The use of a mother and her daughter’s images without their written permission on the cover of a media kit used to generate advertising revenue for a monthly publication violates the Illinois Right of Publicity Act, an Illinois appellate court found.
McHenry County Living magazine originally took the photograph when it selected the mother’s garden as one of the winners in a gardening contest. The image was published as part of a magazine article announcing the contest winners. Later, the magazine published the image on the cover of its “Media Kit & Editorial Calendar,” which was used to solicit advertisers for the magazine.
The mother and her daughter sued under the Illinois Right of Publicity Act.
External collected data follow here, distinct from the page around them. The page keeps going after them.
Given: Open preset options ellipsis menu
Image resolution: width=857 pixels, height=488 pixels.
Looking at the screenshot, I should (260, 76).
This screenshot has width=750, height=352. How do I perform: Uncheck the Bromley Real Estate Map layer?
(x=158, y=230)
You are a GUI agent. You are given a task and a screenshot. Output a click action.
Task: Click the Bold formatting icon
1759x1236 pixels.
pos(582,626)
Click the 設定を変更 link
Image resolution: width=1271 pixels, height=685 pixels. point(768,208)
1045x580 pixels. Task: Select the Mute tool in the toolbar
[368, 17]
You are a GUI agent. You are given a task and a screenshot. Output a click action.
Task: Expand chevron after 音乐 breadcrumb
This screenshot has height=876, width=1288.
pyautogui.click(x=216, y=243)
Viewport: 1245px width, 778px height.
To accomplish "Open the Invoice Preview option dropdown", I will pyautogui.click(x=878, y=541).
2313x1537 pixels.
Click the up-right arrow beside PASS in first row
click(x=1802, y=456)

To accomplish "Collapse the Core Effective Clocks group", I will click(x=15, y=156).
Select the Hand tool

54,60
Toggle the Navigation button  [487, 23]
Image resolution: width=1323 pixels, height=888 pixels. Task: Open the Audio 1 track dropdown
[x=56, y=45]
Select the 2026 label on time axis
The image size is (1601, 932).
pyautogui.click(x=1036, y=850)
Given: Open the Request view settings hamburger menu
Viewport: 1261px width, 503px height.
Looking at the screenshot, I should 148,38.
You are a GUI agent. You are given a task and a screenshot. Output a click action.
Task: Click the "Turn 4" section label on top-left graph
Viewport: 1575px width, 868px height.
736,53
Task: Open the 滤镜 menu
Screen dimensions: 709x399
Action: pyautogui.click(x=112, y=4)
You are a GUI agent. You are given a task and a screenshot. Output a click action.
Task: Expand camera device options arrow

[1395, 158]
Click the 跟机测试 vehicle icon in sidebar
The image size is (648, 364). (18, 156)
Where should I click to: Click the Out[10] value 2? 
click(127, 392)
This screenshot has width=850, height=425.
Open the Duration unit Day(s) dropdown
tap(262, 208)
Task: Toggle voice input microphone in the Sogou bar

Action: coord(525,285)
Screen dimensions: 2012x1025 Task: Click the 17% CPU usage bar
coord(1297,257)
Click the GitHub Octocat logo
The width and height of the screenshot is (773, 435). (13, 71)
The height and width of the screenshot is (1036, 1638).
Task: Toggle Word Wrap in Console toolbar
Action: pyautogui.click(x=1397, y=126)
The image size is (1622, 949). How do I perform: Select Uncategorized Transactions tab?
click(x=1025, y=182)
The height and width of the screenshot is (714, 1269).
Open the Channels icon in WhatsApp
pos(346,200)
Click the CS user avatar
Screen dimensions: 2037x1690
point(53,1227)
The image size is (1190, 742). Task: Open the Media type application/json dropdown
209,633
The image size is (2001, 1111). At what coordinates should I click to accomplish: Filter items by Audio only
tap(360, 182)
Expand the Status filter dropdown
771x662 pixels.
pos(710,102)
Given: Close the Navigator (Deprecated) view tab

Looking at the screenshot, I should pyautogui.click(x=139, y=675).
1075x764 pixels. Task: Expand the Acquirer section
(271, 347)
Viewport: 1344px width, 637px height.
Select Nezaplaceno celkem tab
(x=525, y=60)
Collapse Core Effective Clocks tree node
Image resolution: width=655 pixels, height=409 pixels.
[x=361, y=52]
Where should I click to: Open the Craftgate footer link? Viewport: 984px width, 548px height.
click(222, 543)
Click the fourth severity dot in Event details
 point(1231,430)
The trial court granted the defendant’s motion for summary judgment. The defendant argued that, even though there were two publications, “there was only one purpose (to generate advertising revenue), to which plaintiff consented when she entered the garden contest.”
The appellate court reversed the trial court, finding the use of the images of the media kit violated the Right of Publicity Act. Under the Act, a person’s image or likeness cannot be used for commercial purposes without obtaining the person’s previous written consent for the use. The appellate court found that “[n]owhere in the rules is there any language that would advise a contest entrant that, by entering the contest, he or she agreed to the unlimited use of his or her likeness for commercial purposes.”
The appellate court wrote that it also disagreed with the defendant’s “claim that the media kit and the magazine are bundled into one ‘commercial device’ that was covered by plaintiff’s consent to the subject photograph appearing in the article announcing the garden-contest winners. [The magazine’s publisher] testified at her deposition that both the magazine and the media kit were vehicles to generate advertising revenue. From this, defendant concludes that since, from defendant’s point of view, the purpose of each was the same—to attract advertisers—plaintiff consented to the unrestricted use of the subject photograph for that advertising purpose.”
“[W]e cannot ignore that defendant published the subject photograph twice,” the appellate court wrote. “While defendant might have obtained a complete release covering all uses, it did not do so. . . . Contrary to defendant’s argument, we believe that the two publications of the subject photograph were for entirely different purposes, one covered by the Act, one not.”
The appellate court found that the mother and daughter were entitled to statutory damages. The appellate court remanded the case to the trial court to determine if court costs and attorneys’ fees should be awarded to plaintiff.
The plaintiff was represented by Balough Law Offices, LLC.
Trannel v. Prairie Ridge Media, Inc., Ill. 2d District No. 2-12-0725, issued March 29, 2013.